Harmine produces antidepressant-like effects via restoration of astrocytic functions

This rodent study explores the effects of harmine treatment on chronic unpredictable stress (CUS)-induced depressive-like behaviors and astrocytic dysfunctions. The results demonstrated that the development of depression is critically contributed by astrocytic dysfunction as a potential mechanism and harmine induces antidepressant-like effects likely via restoration of the said astrocytic functions.

Authors

  • Liu, F.
  • Gong, Y.
  • Wang, P.

Published

Progress in Neuro-Psychopharmacology and Biological Psychiatry
individual Study

Abstract

Depression is a world-wide disease with no effective therapeutic methods. Increasing evidence indicates that astrocytic pathology contributes to the formation of depression. In this study, we investigated the effects of harmine, a natural β-carboline alkaloid and potent hallucinogen, known to modulate astrocytic glutamate transporters, on chronic unpredictable stress (CUS)-induced depressive-like behaviors and astrocytic dysfunctions.
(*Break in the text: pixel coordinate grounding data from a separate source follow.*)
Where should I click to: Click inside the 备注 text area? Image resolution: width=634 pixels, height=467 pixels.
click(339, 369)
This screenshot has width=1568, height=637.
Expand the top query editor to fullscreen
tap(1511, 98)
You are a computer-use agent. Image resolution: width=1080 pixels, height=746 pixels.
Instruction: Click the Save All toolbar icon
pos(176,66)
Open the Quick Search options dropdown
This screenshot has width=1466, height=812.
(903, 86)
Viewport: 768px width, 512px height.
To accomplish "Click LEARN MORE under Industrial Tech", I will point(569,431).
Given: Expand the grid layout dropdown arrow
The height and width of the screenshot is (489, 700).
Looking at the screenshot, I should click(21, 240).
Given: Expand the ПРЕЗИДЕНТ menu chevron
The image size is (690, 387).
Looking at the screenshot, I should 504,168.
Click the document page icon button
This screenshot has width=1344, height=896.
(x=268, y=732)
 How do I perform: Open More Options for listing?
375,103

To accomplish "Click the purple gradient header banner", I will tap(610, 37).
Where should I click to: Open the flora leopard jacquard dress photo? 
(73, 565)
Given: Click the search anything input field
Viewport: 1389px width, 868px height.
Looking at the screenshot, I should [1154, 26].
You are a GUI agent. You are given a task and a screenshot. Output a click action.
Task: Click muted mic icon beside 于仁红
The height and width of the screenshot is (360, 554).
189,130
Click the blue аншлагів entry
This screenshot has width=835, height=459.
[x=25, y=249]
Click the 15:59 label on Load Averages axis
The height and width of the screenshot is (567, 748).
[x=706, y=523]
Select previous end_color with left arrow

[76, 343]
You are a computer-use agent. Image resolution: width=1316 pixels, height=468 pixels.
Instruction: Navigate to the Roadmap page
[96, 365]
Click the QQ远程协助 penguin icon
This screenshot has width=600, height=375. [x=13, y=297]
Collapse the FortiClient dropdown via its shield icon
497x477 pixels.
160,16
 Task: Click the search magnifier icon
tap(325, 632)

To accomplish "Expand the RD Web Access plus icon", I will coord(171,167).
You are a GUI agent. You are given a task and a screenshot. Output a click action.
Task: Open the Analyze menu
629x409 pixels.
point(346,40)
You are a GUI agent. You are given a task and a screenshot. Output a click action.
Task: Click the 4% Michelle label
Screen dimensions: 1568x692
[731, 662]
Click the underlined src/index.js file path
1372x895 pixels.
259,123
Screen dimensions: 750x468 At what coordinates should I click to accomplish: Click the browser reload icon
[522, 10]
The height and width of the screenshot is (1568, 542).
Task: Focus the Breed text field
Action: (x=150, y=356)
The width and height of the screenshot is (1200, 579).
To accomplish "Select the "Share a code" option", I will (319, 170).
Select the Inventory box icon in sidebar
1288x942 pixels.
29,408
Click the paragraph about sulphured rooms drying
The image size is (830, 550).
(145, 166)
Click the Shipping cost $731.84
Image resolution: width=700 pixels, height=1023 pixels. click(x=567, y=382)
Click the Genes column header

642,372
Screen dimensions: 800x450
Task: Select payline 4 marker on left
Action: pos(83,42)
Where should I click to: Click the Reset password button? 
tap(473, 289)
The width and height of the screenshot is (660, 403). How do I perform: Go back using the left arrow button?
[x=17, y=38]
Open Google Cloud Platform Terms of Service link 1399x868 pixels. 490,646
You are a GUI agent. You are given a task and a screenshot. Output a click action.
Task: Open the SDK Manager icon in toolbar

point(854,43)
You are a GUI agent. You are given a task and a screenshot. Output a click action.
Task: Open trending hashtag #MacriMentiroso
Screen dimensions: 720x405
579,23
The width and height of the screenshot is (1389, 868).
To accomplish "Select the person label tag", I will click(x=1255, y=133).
Results showed that harmine treatment (10, 20 mg/kg) protected the mice against the CUS-induced increases in the immobile time in the tail suspension test (TST) and forced swimming test (FST), and also reversed the reduction in sucrose intake in the sucrose preference experiment. Harmine treatment (20 mg/kg) prevented the reductions in brain-derived neurotrophic factor (BDNF) protein levels and hippocampal neurogenesis induced by CUS. In addition, harmine treatment (20 mg/kg) increased the protein expression levels of glutamate transporter 1 (GLT-1) and prevented the CUS-induced decreases in glial fibrillary acidic protein (GFAP) protein expressions in the prefrontal cortex and hippocampus, suggesting that restoration of astrocytic functions may be a potential mechanism underlying the antidepressant-like effects of harmine. This opinion was proved by the results that administration of mice with l-Alpha-Aminoadipic Acid (L-AAA), a gliotoxin specific for astrocytes, attenuated the antidepressant-like effects of harmine, and prevented the improvement effects of harmine on BDNF protein levels and hippocampal neurogenesis. These results provide further evidence to confirm that astrocytic dysfunction contributes critically to the development of depression and that harmine exerts antidepressant-like effects likely through restoration of astrocytic functions.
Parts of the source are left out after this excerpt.